Em São Mateus, na capital paulista, por exemplo, foi encontrada apenas uma molécula de desmetilvenlafaxina, metabólito do antidepressivo venlafaxina, no riacho de uma microbacia com renda per capita média de R$ 384, numa concentração de 27 ng/L.
Em contraste, no município de Ribeirão Pires (SP), numa microbacia com o dobro da renda, R$ 766, foram encontradas seis moléculas de antidepressivos, como venlafaxina, sertralina e amitriptilina, com 314 ng/L.
A pesquisa utilizou dados do IBGE (2010), os mais recentes à época de realização do estudo, que ocorreu em 2021.
Contaminação alarmante
As moléculas dos fármacos podem ter chegado aos pontos de coleta por descarte direto dos medicamentos nas águas ou em meio a fezes e urina, por ligações clandestinas nos rios.

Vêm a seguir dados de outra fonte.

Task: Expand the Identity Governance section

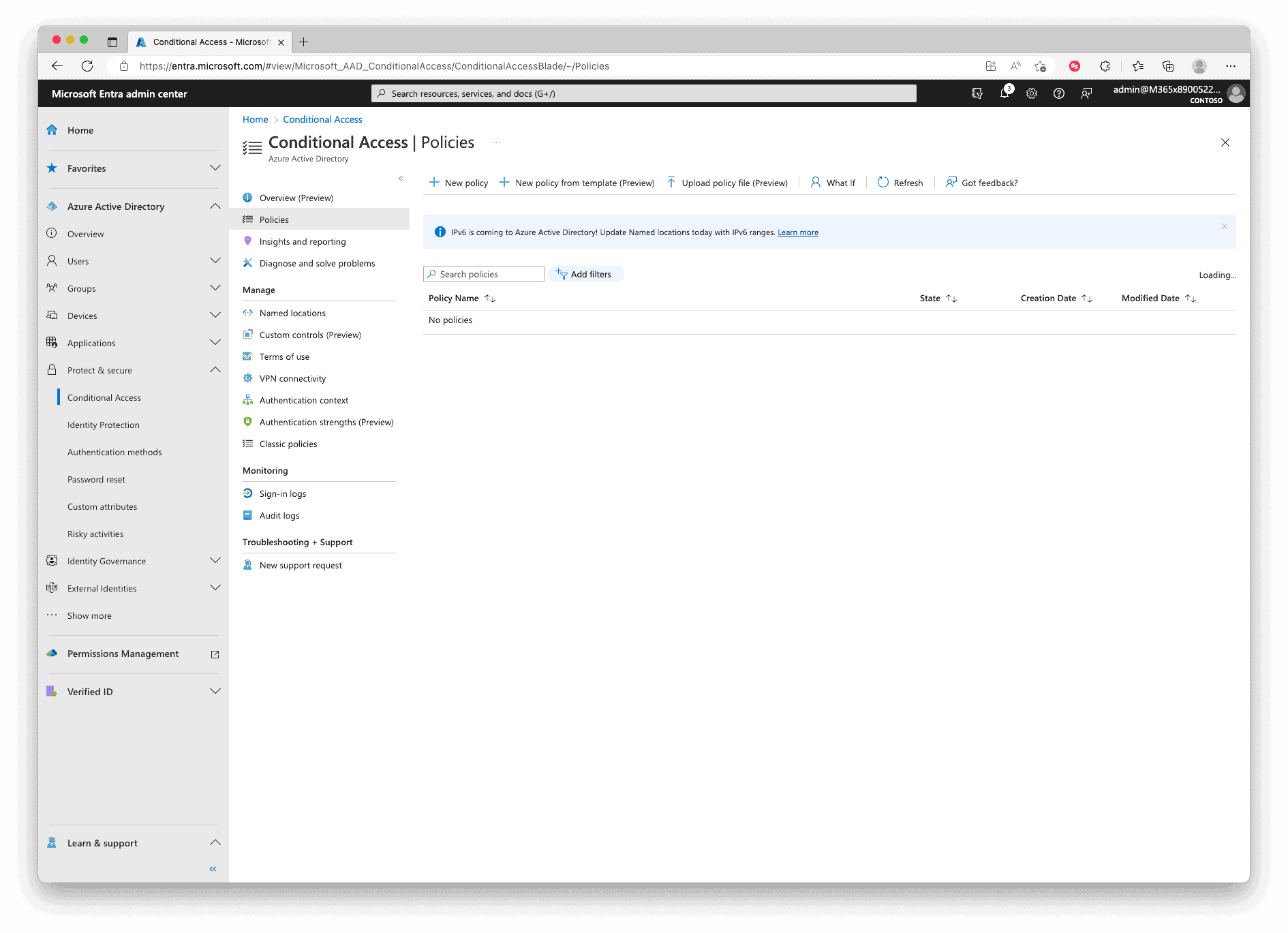Action: (215, 561)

A lei brasileira não determina um valor máximo para concentração de fármacos na água tratada e, de modo geral, sistemas de tratamento não são eficazes em removê-los.

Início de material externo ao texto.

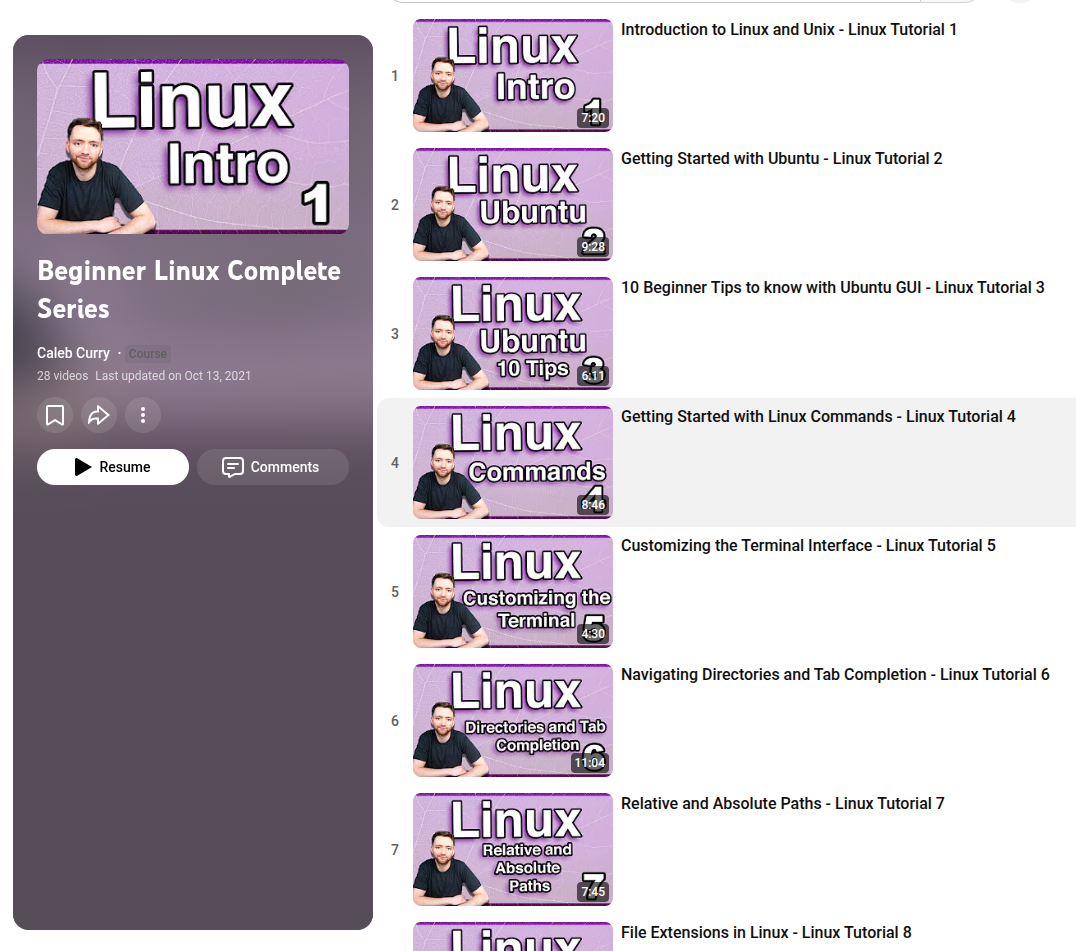Open 'Getting Started with Linux Commands' title
Screen dimensions: 1076x951
tap(817, 417)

Schiesari avalia que a contaminação da bacia do Tietê se deve principalmente aos descartes irregulares de esgoto. “Há bacias que não têm tratamento de esgoto algum”, destaca.

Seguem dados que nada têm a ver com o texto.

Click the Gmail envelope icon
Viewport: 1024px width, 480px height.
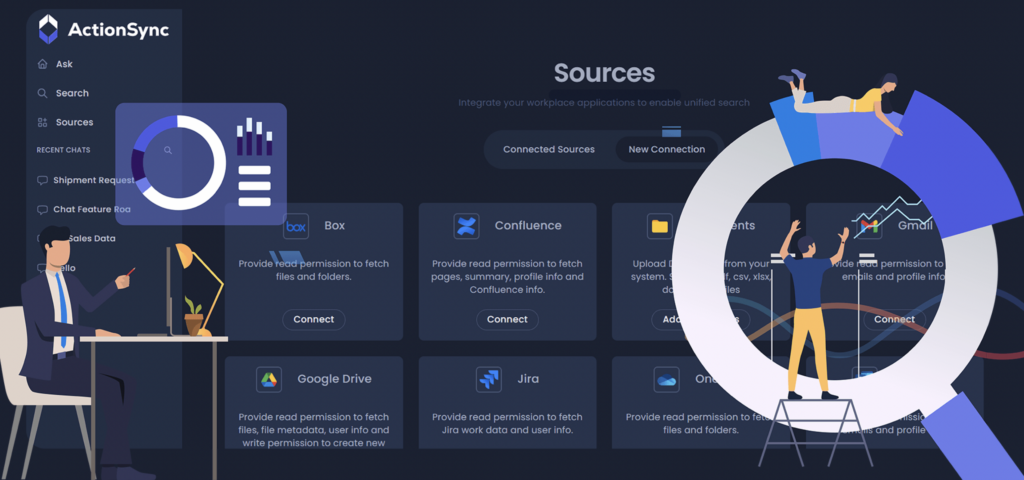point(870,227)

O estudo aponta que os níveis de contaminação na região estão entre os mais altos conhecidos no mundo, com concentrações de sertralina, por exemplo, chegando a 76,2 ng/L. A média global é de 59,3 ng/L, conforme levantamento de pesquisadores da Universidade Baylor, no Texas, que aponta dados principais para Europa e América do Norte.
“Quase tudo que a gente sabe sobre contaminação por fármacos, no mundo, vem do hemisfério norte, dos países desenvolvidos”, pondera o pesquisador. Dados para países mais pobres não são computados geralmente.
Impacto ambiental
A pesquisa cita outros estudos da área que alertam que os níveis de concentração dos fármacos podem ter efeitos no desenvolvimento de espécies vertebradas, como o peixe-zebra (peixe paulistinha), e invertebradas, como microcrustáceos.
“A exposição a curto prazo à sertralina, fluoxetina ou venlafaxina pode levar a comportamentos surpreendentes e efeitos na história de vida até três gerações adiante”, cita o estudo.
Schiesari salienta que a bacia enfrenta também outros problemas ambientais, como baixos níveis de oxigenação, mas destaca que a contaminação por antidepressivos é um fator importante a ser visto. “Esses compostos têm concentrações suficientes para afetar a biodiversidade.”
Em nota à Folha, a Cetesb (Companhia Ambiental do Estado de São Paulo), que responde pelo monitoramento da qualidade da água no estado, afirmou que não acompanha a detecção de antidepressivos, mas averigua outras classes de medicamentos, como esteroides e anti-inflamatórios.
Sobre ações para a melhoria da qualidade da água do rio Tietê e seus afluentes, o órgão disse que a Semil (Secretaria de Meio Ambiente, Infraestrutura e Logística) vem investindo no sistema de saneamento básico e na recuperação de fauna e flora.
Procurada pela reportagem, a Sabesp (Companhia de Saneamento Básico do Estado de São Paulo), responsável pelo tratamento de água e esgoto em municípios da região metropolitana, afirmou que as estações de tratamento atendem rigorosamente aos padrões da legislação dos ministérios da Saúde e do Meio Ambiente.